FIGURE 6. (A) and (B) Time series of the Plantower and BAM in Temuco, from June 21 until July 26, 2019. (C) and (D) Time series of the Nova Fitness and BAM in Talca, from October 1st until November 20, 2019.
In Talca, measurements were also done in winter, from June 15 until August 7, 2020. A comparison of the measurements with the low cost and the BAM monitor is shown in Figure 6C,D. The plots show that measurements with both monitors are similar and the correlation between the Nova Fitness and the BAM monitor for PM2.5 is R2 = 0.73 and for PM10 the correlation is R2 = 0.69. The correlation between PM10 and PM2.5 measured with the BAM monitor is very high R2 = 0.99. The concentration is also very similar, with the average PM10 being 61.4 μg/m3 and PM2.5 = 53.9 μg/m3.
In Santiago (Parque O’Higgins station), measurements were done during spring of 2020, from October 1st until November 20. In order to compare with the previous measurements, only 1 month is going to be used for the calculations. The times series for the first month is plotted in Figure 7A,B. In this site, there is less correlation between the measurements with the Plantower and the BAM monitor. The shape of PM10 is also different to PM2.5. The correlation between PM10 and PM2.5 is R2 = 0.49, the average PM10 was 56.5 μg/m3 and PM2.5 was 15.7 μg/m3, that is a difference of 3.6 between them. The correlation between the Plantower and the BAM monitor for PM2.5 is R2 = 0.86 and for PM10 the correlation is R2 = 0.34.
FIGURE 7. (A) and (B) Time series of the Plantower and BAM in Santiago, from October 1 until November 20, 2019, (C) and (D) Plantower and BAM in Quillota from August 26 until September 30, 2020, (E) and (F) Plantower and BAM in Caleos from September 24 until November 14, 2020.
In Quillota the measurements were done at the end of winter, from August 26 until September 30, 2020. The comparison between the Plantower and the BAM monitor is plotted in Figure 7C,D. In this site, the PM2.5 measurement with the Plantower monitor shows better agreement with the BAM monitor than the PM10 measurement. The correlation between PM10 and PM2.5 is R2 = 0.65, the average PM10 was 36.8 μg/m3 and PM2.5 was 19.4 μg/m3. The correlation between the Plantower and the BAM monitor for PM2.5 is R2 = 0.65 and the correlation for PM10 is R2 = 0.34.
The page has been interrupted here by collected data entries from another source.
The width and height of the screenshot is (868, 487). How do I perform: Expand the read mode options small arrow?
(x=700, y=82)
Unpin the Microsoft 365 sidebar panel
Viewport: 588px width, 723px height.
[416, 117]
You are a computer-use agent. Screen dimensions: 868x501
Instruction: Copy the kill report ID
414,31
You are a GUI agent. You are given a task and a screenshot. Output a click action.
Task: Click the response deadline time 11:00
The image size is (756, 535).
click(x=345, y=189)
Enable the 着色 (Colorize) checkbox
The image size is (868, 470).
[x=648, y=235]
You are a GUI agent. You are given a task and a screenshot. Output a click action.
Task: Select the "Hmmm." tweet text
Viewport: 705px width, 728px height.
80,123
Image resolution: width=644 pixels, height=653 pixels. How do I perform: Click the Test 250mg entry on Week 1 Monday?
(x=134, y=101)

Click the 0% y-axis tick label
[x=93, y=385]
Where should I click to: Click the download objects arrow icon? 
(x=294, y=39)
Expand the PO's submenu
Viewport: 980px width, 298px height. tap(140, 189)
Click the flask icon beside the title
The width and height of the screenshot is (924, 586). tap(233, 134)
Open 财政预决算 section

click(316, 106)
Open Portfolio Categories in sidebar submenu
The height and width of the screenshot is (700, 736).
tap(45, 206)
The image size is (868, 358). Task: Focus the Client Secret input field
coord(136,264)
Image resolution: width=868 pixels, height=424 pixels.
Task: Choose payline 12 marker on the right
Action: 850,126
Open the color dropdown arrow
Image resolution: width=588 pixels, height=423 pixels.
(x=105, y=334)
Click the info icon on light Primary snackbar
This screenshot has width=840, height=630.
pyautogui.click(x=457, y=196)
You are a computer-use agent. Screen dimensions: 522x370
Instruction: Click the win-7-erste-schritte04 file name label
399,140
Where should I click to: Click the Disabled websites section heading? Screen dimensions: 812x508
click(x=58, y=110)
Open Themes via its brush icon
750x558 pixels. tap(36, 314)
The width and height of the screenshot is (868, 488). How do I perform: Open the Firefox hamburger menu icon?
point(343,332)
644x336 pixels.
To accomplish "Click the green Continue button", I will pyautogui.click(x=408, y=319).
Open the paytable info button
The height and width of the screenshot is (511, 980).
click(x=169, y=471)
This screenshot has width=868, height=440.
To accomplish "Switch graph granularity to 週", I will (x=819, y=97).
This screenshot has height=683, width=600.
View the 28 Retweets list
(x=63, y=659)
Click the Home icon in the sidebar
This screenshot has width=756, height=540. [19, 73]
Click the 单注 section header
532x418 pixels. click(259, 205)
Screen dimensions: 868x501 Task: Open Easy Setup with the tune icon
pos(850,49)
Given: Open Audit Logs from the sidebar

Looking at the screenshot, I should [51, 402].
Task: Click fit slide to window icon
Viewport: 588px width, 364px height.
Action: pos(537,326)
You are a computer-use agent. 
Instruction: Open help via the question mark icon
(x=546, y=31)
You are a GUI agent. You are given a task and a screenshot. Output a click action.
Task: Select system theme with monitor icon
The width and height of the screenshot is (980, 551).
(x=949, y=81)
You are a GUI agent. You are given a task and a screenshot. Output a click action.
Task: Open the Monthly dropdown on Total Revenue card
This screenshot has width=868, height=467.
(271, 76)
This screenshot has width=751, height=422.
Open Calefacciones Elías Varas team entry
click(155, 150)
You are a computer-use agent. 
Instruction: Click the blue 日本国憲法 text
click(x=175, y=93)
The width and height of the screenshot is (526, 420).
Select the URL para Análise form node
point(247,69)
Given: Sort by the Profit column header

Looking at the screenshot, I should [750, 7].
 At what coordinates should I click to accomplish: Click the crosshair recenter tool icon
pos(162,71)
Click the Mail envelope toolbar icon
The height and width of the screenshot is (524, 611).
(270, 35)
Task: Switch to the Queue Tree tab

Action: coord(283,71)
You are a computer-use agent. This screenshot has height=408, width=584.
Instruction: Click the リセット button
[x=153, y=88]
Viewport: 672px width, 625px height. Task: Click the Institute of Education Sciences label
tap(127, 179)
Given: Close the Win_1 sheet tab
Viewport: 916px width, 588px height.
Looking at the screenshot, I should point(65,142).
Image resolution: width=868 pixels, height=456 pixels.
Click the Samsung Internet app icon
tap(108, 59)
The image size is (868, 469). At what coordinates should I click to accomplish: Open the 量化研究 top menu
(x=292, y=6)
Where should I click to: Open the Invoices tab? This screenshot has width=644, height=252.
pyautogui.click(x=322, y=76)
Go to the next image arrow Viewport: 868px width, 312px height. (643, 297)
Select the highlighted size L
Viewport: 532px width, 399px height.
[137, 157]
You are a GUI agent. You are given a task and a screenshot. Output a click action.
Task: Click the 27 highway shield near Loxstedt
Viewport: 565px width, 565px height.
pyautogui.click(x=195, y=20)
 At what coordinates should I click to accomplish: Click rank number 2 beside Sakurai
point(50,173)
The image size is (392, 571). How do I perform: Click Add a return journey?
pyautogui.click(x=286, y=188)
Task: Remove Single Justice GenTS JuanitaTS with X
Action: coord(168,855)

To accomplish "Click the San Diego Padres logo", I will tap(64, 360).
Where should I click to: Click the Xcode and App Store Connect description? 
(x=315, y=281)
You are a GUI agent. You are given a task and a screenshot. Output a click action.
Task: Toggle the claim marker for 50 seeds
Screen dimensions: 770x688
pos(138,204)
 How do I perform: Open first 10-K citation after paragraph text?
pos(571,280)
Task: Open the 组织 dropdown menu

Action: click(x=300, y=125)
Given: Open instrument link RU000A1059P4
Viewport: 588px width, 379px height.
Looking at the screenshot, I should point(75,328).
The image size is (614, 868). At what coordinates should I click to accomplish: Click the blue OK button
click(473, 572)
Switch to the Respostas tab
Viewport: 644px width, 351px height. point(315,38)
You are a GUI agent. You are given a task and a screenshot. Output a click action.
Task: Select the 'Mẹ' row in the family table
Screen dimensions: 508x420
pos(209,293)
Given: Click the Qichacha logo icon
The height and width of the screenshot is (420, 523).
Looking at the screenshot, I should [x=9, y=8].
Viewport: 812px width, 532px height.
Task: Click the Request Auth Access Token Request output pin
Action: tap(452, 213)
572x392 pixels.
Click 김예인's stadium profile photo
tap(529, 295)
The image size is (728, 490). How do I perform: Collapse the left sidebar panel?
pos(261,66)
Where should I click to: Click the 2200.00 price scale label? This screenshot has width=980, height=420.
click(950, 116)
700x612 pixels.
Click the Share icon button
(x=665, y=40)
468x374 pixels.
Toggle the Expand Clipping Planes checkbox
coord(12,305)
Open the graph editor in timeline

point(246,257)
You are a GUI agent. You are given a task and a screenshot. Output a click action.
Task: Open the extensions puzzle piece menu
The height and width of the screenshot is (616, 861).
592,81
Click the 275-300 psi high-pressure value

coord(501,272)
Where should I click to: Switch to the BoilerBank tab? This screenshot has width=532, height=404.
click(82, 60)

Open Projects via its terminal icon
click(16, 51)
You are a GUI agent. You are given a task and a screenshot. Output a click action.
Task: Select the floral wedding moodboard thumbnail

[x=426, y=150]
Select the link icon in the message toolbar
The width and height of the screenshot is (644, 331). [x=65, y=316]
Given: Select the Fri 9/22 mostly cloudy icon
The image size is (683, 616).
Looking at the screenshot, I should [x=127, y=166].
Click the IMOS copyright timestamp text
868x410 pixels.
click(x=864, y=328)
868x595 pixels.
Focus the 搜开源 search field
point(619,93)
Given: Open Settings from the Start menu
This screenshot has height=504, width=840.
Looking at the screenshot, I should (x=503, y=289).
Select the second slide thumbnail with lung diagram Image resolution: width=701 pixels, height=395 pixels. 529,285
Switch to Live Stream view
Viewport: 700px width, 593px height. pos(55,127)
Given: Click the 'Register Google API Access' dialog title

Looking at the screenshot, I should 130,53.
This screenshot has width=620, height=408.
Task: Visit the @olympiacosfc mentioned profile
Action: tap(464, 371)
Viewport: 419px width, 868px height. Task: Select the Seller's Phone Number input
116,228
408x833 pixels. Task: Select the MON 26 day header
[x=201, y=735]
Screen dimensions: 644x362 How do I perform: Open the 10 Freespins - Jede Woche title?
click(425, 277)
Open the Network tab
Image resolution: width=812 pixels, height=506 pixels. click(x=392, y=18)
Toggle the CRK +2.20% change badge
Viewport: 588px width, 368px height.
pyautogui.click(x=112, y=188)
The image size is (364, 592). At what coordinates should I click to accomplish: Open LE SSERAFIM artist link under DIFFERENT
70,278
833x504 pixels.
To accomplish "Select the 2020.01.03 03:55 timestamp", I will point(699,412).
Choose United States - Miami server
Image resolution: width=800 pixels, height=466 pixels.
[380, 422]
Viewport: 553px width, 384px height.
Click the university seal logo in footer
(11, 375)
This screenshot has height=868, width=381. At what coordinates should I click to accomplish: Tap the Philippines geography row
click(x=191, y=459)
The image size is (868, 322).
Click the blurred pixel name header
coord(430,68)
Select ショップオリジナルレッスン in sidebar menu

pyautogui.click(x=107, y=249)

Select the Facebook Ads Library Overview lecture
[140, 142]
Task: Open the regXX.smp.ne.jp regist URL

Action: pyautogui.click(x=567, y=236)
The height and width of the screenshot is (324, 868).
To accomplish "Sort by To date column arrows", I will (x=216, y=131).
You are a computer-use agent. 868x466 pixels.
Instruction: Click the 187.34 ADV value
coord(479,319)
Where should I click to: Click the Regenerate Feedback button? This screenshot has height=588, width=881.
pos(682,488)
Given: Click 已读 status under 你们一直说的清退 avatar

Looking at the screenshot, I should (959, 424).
In Los Caleos the measurements were done in spring of 2020, from September 24 until November 14. The comparison between the Plantower and the BAM monitor is plotted in Figure 7E,F. In this site, the PM2.5 measurement with the Plantower monitor also shows better agreement with the BAM monitor than the PM10 measurement. However, for PM10 there is almost no agreement. The correlation between the Plantower and the BAM monitor for PM2.5 is R2 = 0.68 and the correlation for PM10 is R2 = 0.04. This last number indicates that in some places, LCMs cannot be used to measure PM10.
A summary of this information is presented in Table 2. In the sites with winter measurements (Temuco and Talca) the LCM show a very high correlation between PM10 and PM2.5, with the concentration of PM2.5.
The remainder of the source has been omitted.